The UK government is being urged to create a Tourism Export Recovery Fund to help inbound tourism businesses survive into 2022.
Trade association UKinbound said the fund should be used to support firms that are “wholly reliant” on international visitors until the likely return of this market from spring 2022.
Inbound specialists, including tour operators and destination management companies (DMCs), have seen revenue plunged by at least 90% due to the Covid-19 crisis.
UKinbound said the fund would allow operators and DMCs to apply for a grant based on their 2019 revenue, which would pump around £47 million into the sector and allow these businesses to survive until the international market starts to recover.
The body also called for the furlough scheme to be extended for the sector until April 2022. Currently around 77% of staff are still on furlough and UKinbound warned that ending furlough payments from 1 October, as planned, would have “devastating consequences for the sector”.

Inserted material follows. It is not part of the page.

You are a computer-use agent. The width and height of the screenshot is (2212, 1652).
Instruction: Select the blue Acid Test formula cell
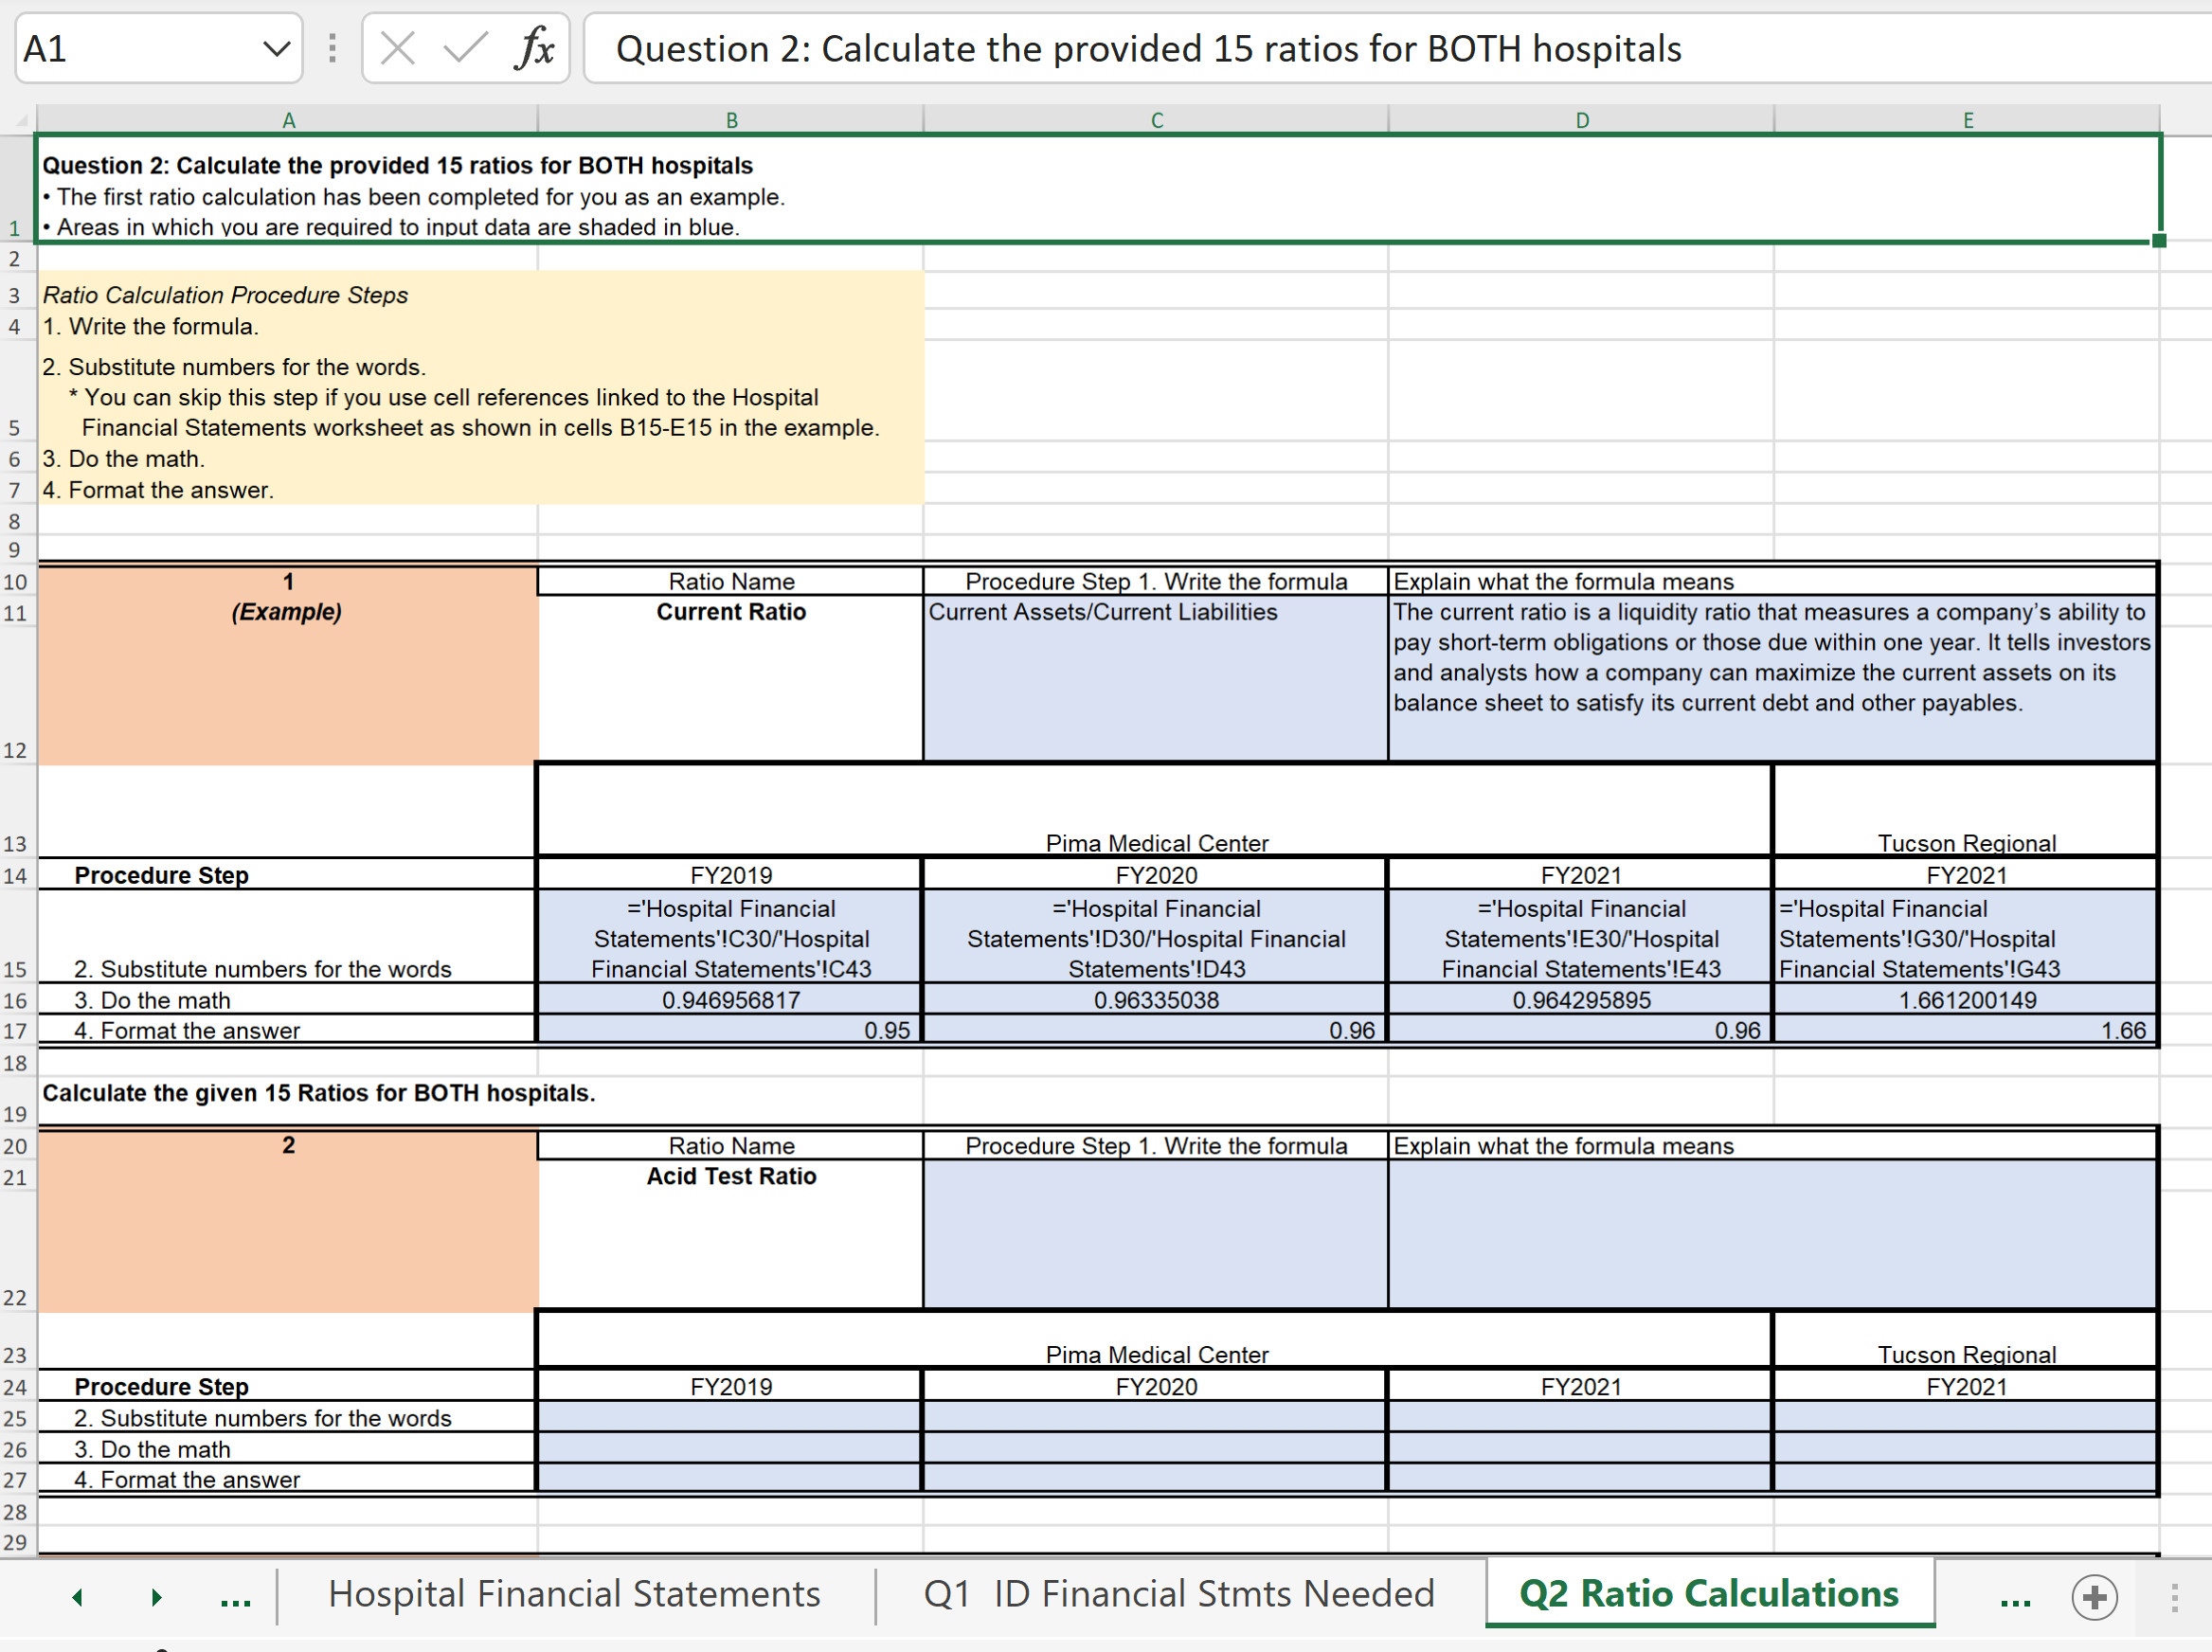[1155, 1233]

Joss Croft, UKinbound’s chief executive, said: “The UK economy is losing £78 million a day in exports due to a total collapse in international visitors, and failure to support this industry will have a detrimental impact on our national economic recovery.
“Our borders have effectively been closed since March 2020, with previously profitable and sustainable businesses seeing their revenue drop by over 90% since 2019. These businesses have also been forgotten by the Treasury and left out of existing government support schemes."
Croft added that 2022 “presents a fantastic opportunity for the UK to showcase its world-class welcome”.
“But the country will not be able to fully reap the benefits without a successful inbound tourism sector in place to convert pent-up demand and interest into bookings and funnel business and revenue to all corners of the country and through multiple sectors,” he warned.